そこで、当事務所は、会社を退職した相談者から、残業代請求について依頼を受けることになりました。

解決に至るまで

 相談者の手元には、一部の日報とタコグラフしかなかったため、会社に開示請求をしましたが、会社からは何ら対応がなされませんでした。
 そこで、手元の資料を基に推定計算を行い、訴訟を提起して、訴訟の中で開示請求をしました。
そうしたところ、会社に代理人が就き、代理人を通じて資料が提出されたため、正確な残業代を計算することができました。
 裁判の主な争点は、固定残業代の有効性、休憩時間の長さでした。双方の主張する金額には大きな差があり、この2点についてどのような判断がなされるかによって金額が大きく異なる事案でした。
 当事務所では、固定残業代について、過去の判例や学説を分析し、会社が支給している手当は残業代ではないということを、説得的に論証しました。

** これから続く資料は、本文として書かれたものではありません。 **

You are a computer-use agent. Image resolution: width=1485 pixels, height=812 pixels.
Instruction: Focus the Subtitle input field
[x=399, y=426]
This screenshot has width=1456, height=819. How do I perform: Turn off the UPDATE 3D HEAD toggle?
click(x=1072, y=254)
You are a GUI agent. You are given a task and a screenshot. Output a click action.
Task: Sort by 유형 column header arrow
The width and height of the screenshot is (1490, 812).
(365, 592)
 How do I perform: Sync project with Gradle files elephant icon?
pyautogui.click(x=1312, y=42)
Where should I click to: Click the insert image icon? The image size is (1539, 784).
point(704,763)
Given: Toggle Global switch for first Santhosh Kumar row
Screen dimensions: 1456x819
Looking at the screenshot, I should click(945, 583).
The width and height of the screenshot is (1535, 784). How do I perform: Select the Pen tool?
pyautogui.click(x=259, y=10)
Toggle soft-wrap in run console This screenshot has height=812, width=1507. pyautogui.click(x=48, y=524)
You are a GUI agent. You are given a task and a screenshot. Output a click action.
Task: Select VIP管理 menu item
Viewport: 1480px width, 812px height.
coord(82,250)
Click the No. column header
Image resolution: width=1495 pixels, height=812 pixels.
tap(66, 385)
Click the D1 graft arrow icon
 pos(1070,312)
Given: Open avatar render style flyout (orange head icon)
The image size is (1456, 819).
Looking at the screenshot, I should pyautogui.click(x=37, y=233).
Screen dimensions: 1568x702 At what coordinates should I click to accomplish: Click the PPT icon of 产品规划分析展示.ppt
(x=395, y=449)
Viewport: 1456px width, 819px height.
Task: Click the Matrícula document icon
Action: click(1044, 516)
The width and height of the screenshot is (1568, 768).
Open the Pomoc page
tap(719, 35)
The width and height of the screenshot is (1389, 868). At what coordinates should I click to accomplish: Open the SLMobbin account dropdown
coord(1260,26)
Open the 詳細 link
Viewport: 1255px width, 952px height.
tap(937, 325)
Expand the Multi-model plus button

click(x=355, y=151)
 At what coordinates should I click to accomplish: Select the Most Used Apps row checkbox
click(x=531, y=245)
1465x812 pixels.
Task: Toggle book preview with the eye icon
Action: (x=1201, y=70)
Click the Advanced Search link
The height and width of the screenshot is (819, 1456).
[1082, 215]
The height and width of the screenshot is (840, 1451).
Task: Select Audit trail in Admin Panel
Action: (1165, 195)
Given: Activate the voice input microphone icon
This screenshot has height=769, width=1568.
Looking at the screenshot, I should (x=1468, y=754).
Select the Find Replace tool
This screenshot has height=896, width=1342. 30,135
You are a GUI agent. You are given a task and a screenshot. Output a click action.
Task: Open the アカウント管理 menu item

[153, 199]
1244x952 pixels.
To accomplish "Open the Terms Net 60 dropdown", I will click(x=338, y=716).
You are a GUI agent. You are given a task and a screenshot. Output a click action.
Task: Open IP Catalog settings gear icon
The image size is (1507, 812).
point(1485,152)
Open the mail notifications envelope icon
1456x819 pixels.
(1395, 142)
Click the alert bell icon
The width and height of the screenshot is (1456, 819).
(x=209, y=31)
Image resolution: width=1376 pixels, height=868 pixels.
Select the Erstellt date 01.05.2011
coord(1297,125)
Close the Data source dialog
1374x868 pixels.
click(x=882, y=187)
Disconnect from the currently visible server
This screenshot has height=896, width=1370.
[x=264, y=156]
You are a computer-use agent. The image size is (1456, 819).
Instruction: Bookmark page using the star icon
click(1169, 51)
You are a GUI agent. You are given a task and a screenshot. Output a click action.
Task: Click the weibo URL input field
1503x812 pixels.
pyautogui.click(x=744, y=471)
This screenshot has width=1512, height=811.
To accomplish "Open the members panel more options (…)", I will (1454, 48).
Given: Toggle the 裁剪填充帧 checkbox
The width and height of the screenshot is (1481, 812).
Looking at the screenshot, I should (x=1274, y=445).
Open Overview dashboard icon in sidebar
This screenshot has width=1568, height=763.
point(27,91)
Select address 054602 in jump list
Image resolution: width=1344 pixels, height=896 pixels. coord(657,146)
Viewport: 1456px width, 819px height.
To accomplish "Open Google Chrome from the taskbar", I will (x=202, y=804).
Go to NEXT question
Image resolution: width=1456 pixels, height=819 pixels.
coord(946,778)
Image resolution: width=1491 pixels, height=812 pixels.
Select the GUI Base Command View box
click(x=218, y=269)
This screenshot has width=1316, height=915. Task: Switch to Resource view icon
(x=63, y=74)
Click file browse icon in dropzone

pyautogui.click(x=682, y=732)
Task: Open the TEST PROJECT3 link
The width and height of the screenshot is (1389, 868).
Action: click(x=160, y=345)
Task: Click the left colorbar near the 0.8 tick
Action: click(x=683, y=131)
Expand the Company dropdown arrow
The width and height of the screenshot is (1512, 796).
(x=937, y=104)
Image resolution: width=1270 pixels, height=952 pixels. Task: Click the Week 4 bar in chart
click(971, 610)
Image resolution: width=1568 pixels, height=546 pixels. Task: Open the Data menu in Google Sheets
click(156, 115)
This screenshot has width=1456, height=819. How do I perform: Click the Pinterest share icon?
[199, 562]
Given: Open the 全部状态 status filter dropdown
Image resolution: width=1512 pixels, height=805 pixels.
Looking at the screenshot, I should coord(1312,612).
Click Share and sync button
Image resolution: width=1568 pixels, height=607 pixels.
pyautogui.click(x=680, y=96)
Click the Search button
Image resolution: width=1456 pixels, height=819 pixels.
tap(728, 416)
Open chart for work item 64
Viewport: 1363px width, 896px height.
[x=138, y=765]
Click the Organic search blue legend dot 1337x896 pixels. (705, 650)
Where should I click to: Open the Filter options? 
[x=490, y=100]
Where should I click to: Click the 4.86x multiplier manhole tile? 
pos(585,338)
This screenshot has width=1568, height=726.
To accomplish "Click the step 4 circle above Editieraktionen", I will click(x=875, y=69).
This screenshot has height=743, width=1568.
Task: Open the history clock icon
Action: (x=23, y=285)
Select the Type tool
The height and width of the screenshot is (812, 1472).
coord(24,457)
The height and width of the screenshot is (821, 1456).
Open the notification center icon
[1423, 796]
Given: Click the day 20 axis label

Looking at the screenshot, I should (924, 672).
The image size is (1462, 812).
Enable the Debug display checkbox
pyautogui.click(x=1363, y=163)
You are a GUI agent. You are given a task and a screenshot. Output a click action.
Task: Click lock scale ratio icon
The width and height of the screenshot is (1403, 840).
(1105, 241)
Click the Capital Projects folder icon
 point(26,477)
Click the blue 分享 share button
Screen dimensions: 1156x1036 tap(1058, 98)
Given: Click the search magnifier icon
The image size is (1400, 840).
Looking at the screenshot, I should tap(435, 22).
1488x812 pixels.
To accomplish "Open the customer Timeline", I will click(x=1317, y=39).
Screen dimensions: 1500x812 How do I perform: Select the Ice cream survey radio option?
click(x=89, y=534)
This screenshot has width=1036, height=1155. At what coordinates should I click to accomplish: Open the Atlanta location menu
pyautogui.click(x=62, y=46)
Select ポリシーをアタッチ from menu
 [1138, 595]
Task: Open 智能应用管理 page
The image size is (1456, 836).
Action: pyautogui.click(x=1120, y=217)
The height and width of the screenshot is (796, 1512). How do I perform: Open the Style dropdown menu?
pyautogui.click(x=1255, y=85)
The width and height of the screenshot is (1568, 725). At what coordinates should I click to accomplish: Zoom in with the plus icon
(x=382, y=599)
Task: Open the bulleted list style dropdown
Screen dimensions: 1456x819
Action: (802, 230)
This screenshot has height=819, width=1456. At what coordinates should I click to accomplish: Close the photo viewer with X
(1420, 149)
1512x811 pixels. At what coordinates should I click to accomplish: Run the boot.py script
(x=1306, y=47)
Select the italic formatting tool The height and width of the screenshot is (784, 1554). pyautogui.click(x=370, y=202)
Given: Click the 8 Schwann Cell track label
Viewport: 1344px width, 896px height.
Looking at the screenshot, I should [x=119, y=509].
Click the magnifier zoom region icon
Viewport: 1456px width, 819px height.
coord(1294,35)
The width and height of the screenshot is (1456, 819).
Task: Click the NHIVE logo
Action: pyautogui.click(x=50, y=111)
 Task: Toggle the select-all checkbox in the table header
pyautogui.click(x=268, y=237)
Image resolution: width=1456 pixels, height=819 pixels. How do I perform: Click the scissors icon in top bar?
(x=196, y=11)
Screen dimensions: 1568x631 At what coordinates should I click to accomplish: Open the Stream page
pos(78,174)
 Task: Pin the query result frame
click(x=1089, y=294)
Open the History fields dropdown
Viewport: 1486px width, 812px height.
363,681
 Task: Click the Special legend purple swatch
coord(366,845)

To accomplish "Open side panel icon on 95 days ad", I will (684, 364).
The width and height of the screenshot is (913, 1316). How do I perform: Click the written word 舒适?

休憩時間についても、トラックが長時間停車している時間帯に仕事をしていた証拠は乏しい事案でしたが、相談者が休憩を取ることができなかった事情を詳細に主張しました。
 その結果、裁判所からは、固定残業代は無効になる可能性がある、休憩時間についても会社の主張が全て認められるとはいえない、という心証を得て、証人尋問を経る前に、500万円を超える解決金による和解を成立させることができました。

解決のポイント

 弁護士が介入し、証拠の収集や労働時間・固定残業代などに関する法的な主張・立証を適切に行うことで、実態に即した残業代を認めさせることができた。